Despite objections of council members who wanted the city’s financial advisory board to review the contract first, Councilman Dwight Dortch wanted the council to vote right away to approve Charter’s contract.
Councilman Dave Aiazzi also voted for the contract because he wanted to support the 300-plus people who work for Charter locally. Aiazzi apparently felt that, because there were no other cable companies seeking to negotiate with Reno, this was the best we could do. I guess it never occurred to anyone to pick up the telephone and inquire of other cable companies if they’d be interested in our fair city.

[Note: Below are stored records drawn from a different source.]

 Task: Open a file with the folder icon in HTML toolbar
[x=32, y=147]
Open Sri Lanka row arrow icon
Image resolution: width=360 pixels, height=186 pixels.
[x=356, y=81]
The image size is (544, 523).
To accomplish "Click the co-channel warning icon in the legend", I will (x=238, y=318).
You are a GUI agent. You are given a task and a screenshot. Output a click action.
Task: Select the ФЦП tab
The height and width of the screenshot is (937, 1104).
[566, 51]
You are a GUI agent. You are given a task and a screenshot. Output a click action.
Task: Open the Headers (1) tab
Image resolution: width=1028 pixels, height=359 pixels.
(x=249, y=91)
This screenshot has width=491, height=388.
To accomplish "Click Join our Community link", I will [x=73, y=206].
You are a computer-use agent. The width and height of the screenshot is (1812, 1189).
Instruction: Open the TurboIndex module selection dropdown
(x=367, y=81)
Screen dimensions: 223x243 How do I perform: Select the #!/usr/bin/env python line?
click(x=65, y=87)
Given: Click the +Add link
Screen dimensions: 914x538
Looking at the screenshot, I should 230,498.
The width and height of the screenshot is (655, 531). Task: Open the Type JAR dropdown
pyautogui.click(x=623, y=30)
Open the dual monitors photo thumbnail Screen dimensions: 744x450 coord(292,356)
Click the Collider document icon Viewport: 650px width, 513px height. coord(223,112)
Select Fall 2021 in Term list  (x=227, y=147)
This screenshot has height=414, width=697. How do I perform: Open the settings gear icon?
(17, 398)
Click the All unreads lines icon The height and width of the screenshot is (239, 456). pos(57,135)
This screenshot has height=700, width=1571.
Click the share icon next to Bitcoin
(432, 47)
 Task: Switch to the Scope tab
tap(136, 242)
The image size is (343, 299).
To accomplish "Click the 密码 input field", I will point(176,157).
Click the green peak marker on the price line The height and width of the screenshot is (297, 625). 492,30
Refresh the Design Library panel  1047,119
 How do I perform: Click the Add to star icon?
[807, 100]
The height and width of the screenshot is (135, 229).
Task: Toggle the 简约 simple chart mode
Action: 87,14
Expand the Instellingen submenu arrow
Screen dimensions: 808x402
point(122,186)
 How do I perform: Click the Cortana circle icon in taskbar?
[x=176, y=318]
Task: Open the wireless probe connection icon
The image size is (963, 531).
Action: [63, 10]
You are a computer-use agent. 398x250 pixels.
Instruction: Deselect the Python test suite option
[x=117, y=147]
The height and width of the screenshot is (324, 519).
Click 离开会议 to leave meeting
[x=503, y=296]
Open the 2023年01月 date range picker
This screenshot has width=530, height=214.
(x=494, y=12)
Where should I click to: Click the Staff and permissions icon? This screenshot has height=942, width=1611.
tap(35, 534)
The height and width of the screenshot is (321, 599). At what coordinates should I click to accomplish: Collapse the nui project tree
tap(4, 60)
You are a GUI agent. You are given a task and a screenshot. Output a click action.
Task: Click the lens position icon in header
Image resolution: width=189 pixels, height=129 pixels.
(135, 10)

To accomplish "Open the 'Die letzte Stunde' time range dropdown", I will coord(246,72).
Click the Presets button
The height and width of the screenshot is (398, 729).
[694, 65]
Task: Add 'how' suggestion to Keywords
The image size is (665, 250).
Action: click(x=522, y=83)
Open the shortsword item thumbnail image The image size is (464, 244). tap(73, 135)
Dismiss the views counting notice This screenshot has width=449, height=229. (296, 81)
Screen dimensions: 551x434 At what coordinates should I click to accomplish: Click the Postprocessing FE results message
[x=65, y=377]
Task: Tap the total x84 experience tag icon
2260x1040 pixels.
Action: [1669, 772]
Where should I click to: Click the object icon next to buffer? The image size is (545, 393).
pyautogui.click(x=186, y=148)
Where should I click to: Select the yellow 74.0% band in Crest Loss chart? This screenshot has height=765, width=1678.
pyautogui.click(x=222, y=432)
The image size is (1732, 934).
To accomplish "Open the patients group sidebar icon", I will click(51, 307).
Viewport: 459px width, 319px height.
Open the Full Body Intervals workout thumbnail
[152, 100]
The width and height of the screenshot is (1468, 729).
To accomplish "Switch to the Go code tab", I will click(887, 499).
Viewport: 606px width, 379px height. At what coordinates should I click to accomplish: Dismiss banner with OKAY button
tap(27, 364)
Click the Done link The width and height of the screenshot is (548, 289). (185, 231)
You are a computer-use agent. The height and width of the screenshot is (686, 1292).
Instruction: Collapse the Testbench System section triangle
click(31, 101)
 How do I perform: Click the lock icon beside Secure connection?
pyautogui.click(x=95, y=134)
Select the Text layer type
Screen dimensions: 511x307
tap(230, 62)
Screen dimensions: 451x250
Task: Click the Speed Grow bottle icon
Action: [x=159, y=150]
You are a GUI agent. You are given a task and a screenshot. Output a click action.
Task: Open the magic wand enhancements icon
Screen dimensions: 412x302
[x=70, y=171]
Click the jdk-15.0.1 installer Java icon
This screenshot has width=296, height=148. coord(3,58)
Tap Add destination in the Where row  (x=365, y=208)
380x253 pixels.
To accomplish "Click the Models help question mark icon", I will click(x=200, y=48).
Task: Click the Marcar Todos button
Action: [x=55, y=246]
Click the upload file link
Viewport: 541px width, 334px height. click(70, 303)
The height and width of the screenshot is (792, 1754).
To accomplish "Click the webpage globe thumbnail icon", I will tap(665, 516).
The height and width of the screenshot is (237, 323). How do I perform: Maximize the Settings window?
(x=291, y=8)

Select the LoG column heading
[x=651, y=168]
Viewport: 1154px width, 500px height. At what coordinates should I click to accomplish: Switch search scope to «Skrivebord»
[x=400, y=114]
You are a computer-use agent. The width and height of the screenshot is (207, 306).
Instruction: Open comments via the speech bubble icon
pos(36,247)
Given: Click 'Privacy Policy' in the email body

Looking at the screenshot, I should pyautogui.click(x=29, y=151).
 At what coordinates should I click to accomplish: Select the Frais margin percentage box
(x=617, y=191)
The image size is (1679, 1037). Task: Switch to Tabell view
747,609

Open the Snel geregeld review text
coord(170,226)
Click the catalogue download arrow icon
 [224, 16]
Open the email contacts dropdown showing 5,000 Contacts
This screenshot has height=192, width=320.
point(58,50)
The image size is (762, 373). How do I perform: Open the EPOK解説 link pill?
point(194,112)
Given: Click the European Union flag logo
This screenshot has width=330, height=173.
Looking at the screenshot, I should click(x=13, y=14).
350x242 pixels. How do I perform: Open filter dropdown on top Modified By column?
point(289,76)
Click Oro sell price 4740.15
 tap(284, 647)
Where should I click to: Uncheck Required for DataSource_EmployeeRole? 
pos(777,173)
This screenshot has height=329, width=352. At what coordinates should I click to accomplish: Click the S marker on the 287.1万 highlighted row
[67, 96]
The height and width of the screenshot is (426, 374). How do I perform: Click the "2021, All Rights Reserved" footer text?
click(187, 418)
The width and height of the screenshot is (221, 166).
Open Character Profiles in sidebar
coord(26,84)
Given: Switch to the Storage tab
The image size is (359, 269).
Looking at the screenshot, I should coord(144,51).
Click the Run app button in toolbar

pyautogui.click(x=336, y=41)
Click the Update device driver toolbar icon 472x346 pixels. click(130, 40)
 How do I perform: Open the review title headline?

It’s nice to know the venerable councilman is looking out for Charter’s employees at the expense of the rest of his constituency.
Of course, when you realize the contract is reported to be worth millions to Reno in fees and grants from Charter, including 5 percent of Charter’s gross annual revenue, the rationale for the council’s motives becomes clear.
So, in what passes for leadership, the City Council predictably approved the agreement in a 4-2 vote, granting Charter yet another 15-year contract. To their credit, Councilwomen Jessica Sferrazza and Toni Harsh voted against the contract.
Fortunately, the contract with Charter is not exclusive. That means other cable companies can also negotiate with the city to provide services. Although, in light of this type of leadership, I wouldn’t expect we’d do any better.
I’d like to know why the council ignored the citizens’ committee’s recommendations. More important, why did the council waste $57,000 on a study, if it was going to ignore the findings? Most important, which of the four stalwart guardians of the public trust who voted in favor of this contract is going to repay the city the wasted $57,000?